The model layer: three providers, one schema

Every roast and battle verdict comes back as structured JSON (score, tag, verdict line, the works), generated through the Vercel AI SDK against a Zod schema. Behind that call is a three-provider fallback chain, tried in order until one succeeds:

Upload (PDF)          Groq -> Google Gemma -> DeepInfra          Upstash Redis
------------          --------------------------------          --------------
Parsed in-memory        first success wins, each provider     Roast/battle result
via unpdf, never         gets its own timeout budget           stored under a short
persisted to disk        (26s / 24s / 10s)                     id, 30-day TTL

The middle slot is a deliberate choice: it's Gemma, not Gemini. Gemini's free-tier daily cap on Google AI Studio is tight (as low as 20 requests a day depending on model), and it kept running dry during testing. Gemma's daily cap is 1,500 requests with no token-per-minute limit, which makes it an actual safety net instead of a second point of failure. DeepInfra sits behind both as the paid overflow, only hit when two free providers both fail in the same request.

The PDF itself never touches disk. It's parsed straight out of the upload buffer with unpdf and discarded once the text is extracted, which also made the privacy story simple: nothing is retained except the generated roast text, under a 30-day TTL in Redis, and even that's opt-in to archive raw CVs to Cloudflare R2 for debugging (silently skipped if you don't set the credentials).
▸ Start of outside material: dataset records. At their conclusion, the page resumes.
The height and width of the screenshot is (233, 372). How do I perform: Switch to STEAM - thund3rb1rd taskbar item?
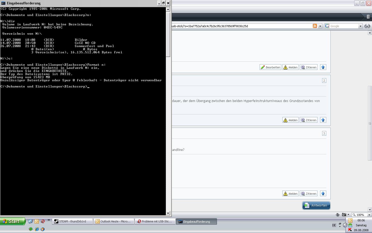(x=72, y=221)
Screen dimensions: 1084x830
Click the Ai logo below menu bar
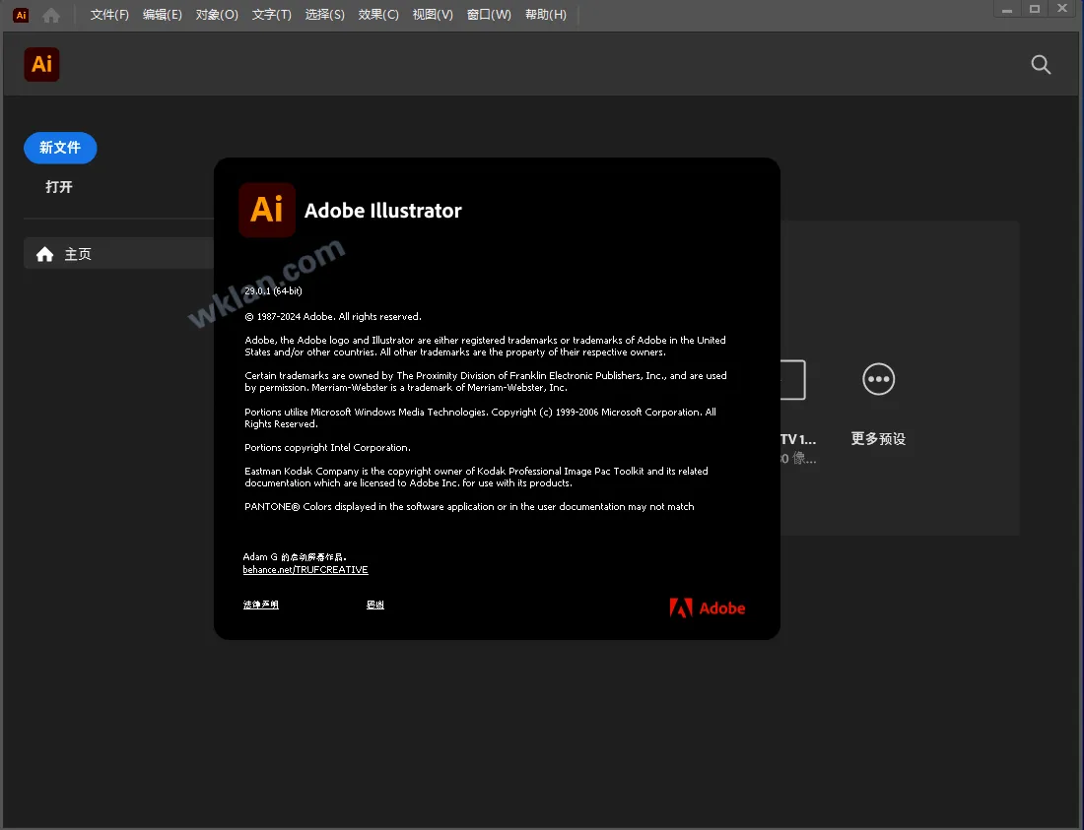click(x=41, y=65)
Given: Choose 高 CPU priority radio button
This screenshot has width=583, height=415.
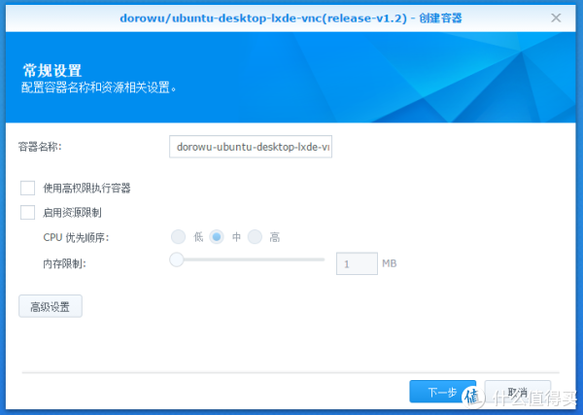Looking at the screenshot, I should pyautogui.click(x=255, y=237).
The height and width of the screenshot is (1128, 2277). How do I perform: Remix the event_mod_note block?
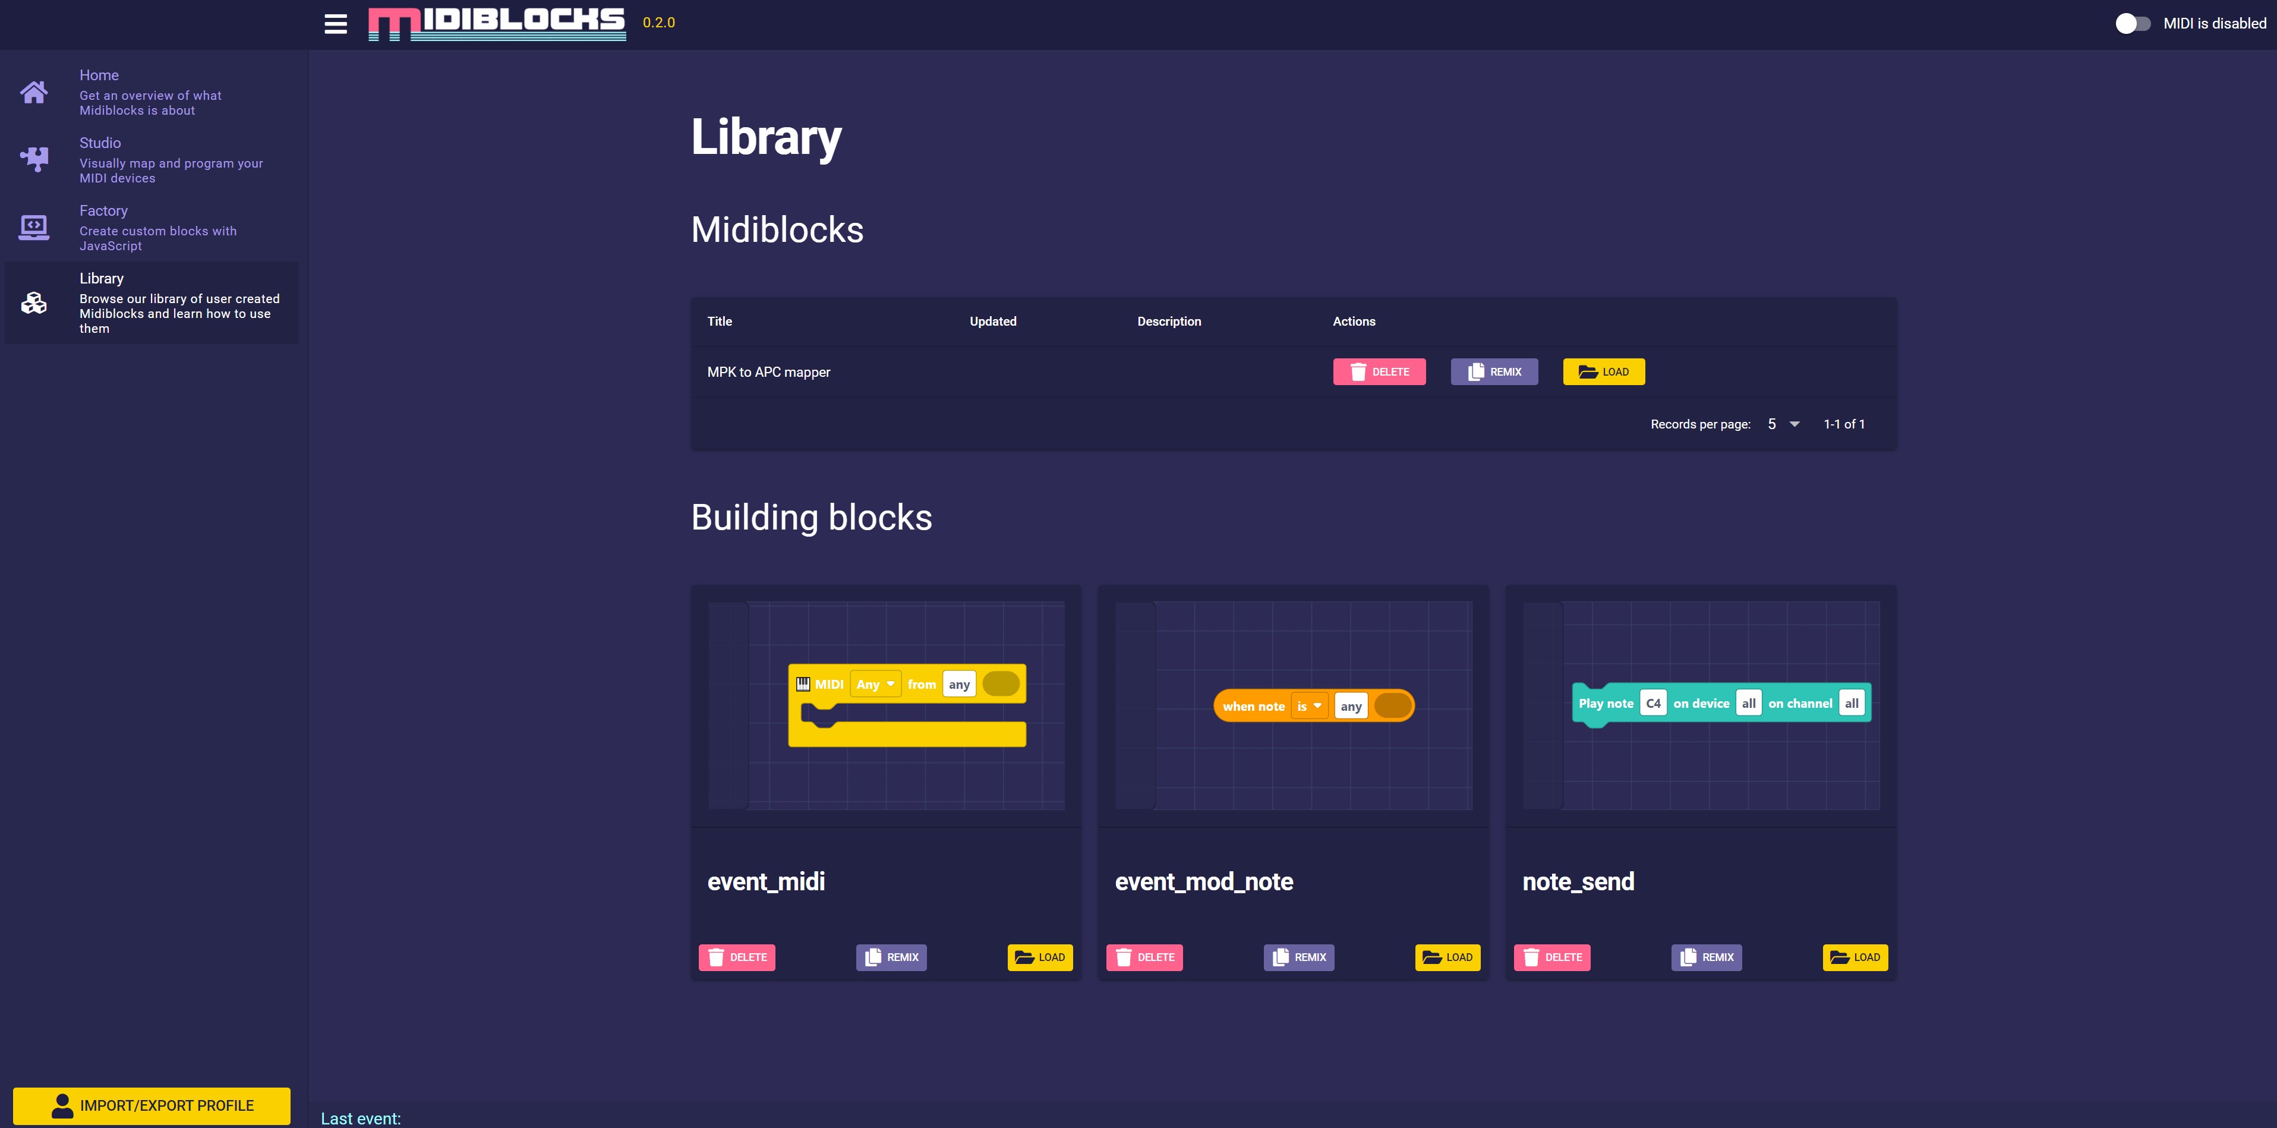coord(1298,957)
Share cards without a browser

The shareable stamp cards, the whole point of the site, are rendered server-side with Next's built-in next/og, which uses Satori under the hood instead of spinning up headless Chromium. That mattered more than it sounds: an earlier version did use headless Chromium, purely to render Bangla script correctly, and once Bangla got cut (more on that below), next/og became the obviously simpler choice: no browser binary to manage on Vercel, no cold-start weirdness, just a component tree straight from the roast data to a PNG.

The English-only retreat

Bangla support was actually built, end to end: a language toggle, translated persona prompts, the works. It got cut before launch. Two things killed it: the open-weight fallback models produced noticeably worse Bangla than English, and Gemini's tight free-tier quotas made the fallback chain unreliable for a second language on top of everything else. Rather than ship a worse experience in the language that mattered most to the local audience, I pulled it back to English-only and left the Lang/bn plumbing in the code rather than ripping it out, in case a stronger model setup makes it worth revisiting later. Shipping less but solid beat shipping more and shaky.

Getting to a name

It didn't launch as getroasted.live. It started life as cvroasts.vercel.app while the core loop got built out, and the rebrand came once the product actually felt finished: a real domain, the wordmark on every card, and the site origin driven from one shared module so the domain switch touched a single file instead of a dozen.

Where it stands

As of writing, getroasted.live has generated 233 roasts and 23 Roast Battles. Battles are the same engine pointed at two CVs at once: one combined verdict, comparative "receipts," and a card that has to earn its own extra height because two CVs' worth of burns don't fit in one panel (that was a real layout bug before it was a feature).

A getroasted.live Roast Battle card: Strict Bangladeshi Auntie persona, Jakaria vs Jaber, 78% vs 45% cooked, Jaber declared the winner.

It's live at getroasted.live, free, no signup, built on Next.js 16 and Tailwind v4. Upload a CV, pick a reviewer, and see which one you can actually survive.